Scalable Earthquake Simulation on Petascale Supercomputers

Yifeng Cui, Kim B. Olsen, Thomas H. Jordan, Kwangyoon Lee, Jun Zhou, Patrick Small, Geoffrey P. Ely, Daniel Roten, Dhabaleswar K. Panda, Amit Chourasia, John Levesque, Steven M. Day, & Philip J. Maechling

Published 2011, SCEC Contribution #1507

Petascale simulations are needed to understand the rupture and wave dynamics of the largest earthquakes at shaking frequencies required to engineer safe structures (> 1 Hz). Toward this goal, we have developed a highly scalable, parallel application (AWP-ODC) that has achieved “M8”: a full dynamical simulation of a magnitude-8 earthquake on the southern San Andreas fault up to 2 Hz.
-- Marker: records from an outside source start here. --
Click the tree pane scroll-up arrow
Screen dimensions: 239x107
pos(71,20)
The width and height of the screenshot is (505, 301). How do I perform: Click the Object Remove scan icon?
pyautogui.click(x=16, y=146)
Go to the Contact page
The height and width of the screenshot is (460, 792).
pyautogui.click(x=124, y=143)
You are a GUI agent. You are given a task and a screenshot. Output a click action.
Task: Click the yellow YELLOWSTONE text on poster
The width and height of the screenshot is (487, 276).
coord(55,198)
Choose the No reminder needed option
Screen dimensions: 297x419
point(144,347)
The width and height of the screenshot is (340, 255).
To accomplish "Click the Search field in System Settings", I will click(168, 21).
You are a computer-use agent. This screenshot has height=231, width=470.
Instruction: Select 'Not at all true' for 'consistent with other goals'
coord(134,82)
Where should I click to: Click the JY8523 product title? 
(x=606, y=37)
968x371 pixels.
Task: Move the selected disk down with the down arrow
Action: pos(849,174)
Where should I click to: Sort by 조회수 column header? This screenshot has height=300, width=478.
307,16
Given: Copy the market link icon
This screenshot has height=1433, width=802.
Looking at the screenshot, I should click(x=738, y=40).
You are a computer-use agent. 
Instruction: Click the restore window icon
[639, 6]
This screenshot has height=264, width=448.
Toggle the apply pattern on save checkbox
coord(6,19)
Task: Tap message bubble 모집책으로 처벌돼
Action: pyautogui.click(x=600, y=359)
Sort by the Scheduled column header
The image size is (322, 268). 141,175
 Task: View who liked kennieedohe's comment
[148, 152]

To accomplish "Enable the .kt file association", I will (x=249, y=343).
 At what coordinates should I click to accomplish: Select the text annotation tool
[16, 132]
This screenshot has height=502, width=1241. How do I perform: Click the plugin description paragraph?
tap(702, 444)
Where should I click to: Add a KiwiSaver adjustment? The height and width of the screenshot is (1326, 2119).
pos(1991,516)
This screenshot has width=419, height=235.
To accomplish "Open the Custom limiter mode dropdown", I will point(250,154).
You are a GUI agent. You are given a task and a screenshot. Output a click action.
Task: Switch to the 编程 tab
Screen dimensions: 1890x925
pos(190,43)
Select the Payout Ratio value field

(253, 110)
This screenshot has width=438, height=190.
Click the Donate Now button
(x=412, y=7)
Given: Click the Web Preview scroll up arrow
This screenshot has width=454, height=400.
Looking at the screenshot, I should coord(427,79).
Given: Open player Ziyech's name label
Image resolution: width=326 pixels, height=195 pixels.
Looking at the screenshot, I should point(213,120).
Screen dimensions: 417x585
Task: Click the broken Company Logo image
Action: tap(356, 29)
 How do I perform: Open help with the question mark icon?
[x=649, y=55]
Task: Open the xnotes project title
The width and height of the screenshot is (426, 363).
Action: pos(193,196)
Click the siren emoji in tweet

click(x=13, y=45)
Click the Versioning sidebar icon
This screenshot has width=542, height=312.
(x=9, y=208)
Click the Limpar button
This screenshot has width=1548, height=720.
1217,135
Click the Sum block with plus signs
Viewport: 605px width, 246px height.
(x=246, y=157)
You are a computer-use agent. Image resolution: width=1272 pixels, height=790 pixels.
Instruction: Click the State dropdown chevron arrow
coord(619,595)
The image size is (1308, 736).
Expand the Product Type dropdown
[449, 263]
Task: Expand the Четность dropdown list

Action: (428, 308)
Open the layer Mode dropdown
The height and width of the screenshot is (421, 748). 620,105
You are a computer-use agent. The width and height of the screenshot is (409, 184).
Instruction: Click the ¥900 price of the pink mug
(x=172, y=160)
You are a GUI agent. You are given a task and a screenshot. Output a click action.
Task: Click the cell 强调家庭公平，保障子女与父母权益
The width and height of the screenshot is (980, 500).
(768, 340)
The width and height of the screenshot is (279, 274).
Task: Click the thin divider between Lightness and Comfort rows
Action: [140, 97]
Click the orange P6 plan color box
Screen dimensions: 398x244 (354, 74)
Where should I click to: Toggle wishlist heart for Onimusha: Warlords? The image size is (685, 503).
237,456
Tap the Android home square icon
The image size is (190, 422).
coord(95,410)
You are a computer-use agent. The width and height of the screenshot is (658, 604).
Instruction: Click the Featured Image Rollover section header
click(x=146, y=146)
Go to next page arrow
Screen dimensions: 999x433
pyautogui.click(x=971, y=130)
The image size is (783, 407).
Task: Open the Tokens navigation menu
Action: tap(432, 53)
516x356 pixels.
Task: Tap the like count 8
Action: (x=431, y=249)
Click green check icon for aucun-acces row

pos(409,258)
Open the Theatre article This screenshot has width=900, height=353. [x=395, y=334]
M8 was calculated using a uniform mesh of 435 billion 40-m3 cubes to represent the three-dimensional crustal structure of Southern California, in a 800 km by 400 km area comprising over 20 million people. This production run producing 360 sec of wave propagation sustained 220 Tflop/s for 24 hours on NCCS Jaguar using 223,074 cores. As the largest-ever earthquake simulation, M8 opens new territory for earthquake science and engineering—the physics-based modeling of the largest seismic hazards with the goal of reducing their potential for loss of life and property.

Citation
Cui, Y., Olsen, K. B., Jordan, T. H., Lee, K., Zhou, J., Small, P., Ely, G. P., Roten, D., Panda, D. K., Chourasia, A., Levesque, J., Day, S. M., & Maechling, P. J. (2011). Scalable Earthquake Simulation on Petascale Supercomputers. Oral Presentation at 2010 International Conference for High Performance Computing, Networking, Storage and Analysis. doi: 10.1109/SC.2010.45.